What does weightlessness have to do with industrial digitalization? More than you might think at first glance. The livestream "Orbit as a Laboratory: Suborbital Missions, AI & OPC UA," hosted by the OPC Foundation and Think WIoT, focused on how space experiments can be controlled not only more safely and efficiently, but also made significantly more accessible to researchers and mission teams.

The focus was on suborbital missions in the TEXUS program, modern control concepts, secure data and command exchange between ground station and experiment – and a particularly exciting outlook: AI-supported interaction with payloads via OPC UA, including operation via natural language.

Key takeaways from the video

1) TEXUS is modernizing experiment control – from the technology to the interface with space

Andreas Schütte (Airbus Defence and Space) showed how TEXUS, as a globally established long-term program for microgravity, is continuously renewing its infrastructure: Outdated technologies are consistently replaced to maintain high reliability and performance. Particularly relevant: the crucial connection between ground control and space-based experiments – where robust systems, clear data models, and secure communication determine success or risk.
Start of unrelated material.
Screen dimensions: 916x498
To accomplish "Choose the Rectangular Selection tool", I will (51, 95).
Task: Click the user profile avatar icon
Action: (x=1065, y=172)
2) Microgravity makes reaction processes visible that remain hidden on Earth

Dr. Karin Schwarzenberger (HZDR) and Prof. Dr. Dezső Horváth (University of Szeged) explained why research in microgravity is so valuable using chemical reaction fronts as an example: When buoyancy and sedimentation are eliminated, effects can be observed that are often masked on Earth. This not only provides basic knowledge for new reactor ideas in space, but also impetus for sustainable technologies on Earth, for example in areas such as CO₂ storage, soil regeneration, or particle production for high-performance materials.

3) From commands to conversations: AI + OPC UA as a "new operating concept" for mission control

Enrico Noack (Airbus Defence and Space) and Holger Kenn (OPC Foundation) showed how complex payloads can not only be controlled, but also made explainable and flexible to operate: Combining OPC UA with LLMs (Large Language Models) creates an approach that makes interaction more understandable – without compromising security, traceability, and controllability requirements. Particularly important: the solution was consistently designed along real scientific workflows – i.e., based on how researchers actually work, ask questions, and make decisions.

4) The OPC UA Payload Portal: secure remote control via natural language

Finally, things got very concrete: Jan Lenk and Mark Eilers (HuMaTects) showed how a web-based OPC UA payload portal with AI agents is being created. The goal is an operating concept that allows researchers to control their experiment module intuitively and securely – including AI-supported assistance functions. The core benefits: fewer hurdles, greater clarity, and interaction that remains scalable even as complexity increases.

Conclusion: Space meets industry standards – and AI makes complexity manageable

The livestream impressively shows how space experiments are evolving: away from isolated island solutions toward standardized, secure interfaces that connect mission operations, research, and IT/OT worlds. OPC UA provides the robust foundation for this—and AI opens up a new level of comprehensibility and usability, especially where many systems, roles, and security requirements come together.